Since the fire at the house, Alex had spent his days living with his parents. He had been given a generous amount of leave from his boss at work – “feel free to take as much time as you need, although having you back a week Friday would be suitably ideal..” – but it was the mammoth task of completing admin and phone calls coupled with realising the next two things that made things very hard work:
1 – The financial term ‘life savings’ is one that doesn’t stretch across the whole of your life if you do indeed need them for something as important as buying your entire life again.
2 – Losing everything is really, really crap.

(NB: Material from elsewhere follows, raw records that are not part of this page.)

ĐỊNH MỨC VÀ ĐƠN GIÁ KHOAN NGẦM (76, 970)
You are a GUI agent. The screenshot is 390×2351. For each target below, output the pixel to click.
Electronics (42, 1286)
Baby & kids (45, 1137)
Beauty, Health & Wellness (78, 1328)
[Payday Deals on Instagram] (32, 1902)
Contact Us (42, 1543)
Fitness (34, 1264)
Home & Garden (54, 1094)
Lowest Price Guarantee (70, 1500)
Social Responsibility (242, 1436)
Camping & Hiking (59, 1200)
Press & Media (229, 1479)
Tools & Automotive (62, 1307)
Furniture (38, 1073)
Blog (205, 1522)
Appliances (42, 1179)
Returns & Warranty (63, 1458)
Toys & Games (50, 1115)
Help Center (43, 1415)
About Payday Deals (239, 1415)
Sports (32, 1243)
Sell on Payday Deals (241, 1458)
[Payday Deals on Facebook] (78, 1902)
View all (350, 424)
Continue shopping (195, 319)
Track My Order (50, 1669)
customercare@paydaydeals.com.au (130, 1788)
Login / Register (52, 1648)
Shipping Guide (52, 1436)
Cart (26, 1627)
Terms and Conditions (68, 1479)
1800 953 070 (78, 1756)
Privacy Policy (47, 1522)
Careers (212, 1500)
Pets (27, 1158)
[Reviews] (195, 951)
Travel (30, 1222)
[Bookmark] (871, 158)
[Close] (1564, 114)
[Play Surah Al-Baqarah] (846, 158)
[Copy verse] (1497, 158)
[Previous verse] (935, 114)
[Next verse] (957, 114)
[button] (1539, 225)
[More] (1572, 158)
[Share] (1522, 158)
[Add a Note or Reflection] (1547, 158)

Alex’s day was just the above two thoughts over and over again every time he turned on his parents TV, every time he looked at his phone and every time he opened his eyes. One day the commercial for Jurassic World flashed up on tele. After his interest had peaked, he realised that there was literally no point in buying it because he didn’t technically own a TV, DVD player or anywhere to really watch it. This, Alex thought, must be what it’s like to have been a young adult during times of hardship and war. What, with no technology or options but with the ‘house has been on fire’ situation included there for equal measure. Being an orphan to a private disaster was clearly taking its toll on Alex, and even he wasn’t sure how long it would take for things to even hint at normality. This situation was Alex at peak amateur dramatics. No girlfriend, no house and no real prospects, things were really looking grim for Alex. Things could only get better, surely? And then the phone rang. The caller was Sarah.
“Hi Alex, have you got a minute?”
Great: ominous and polite. That’s usually a cocktail for dropping a massive bombshell.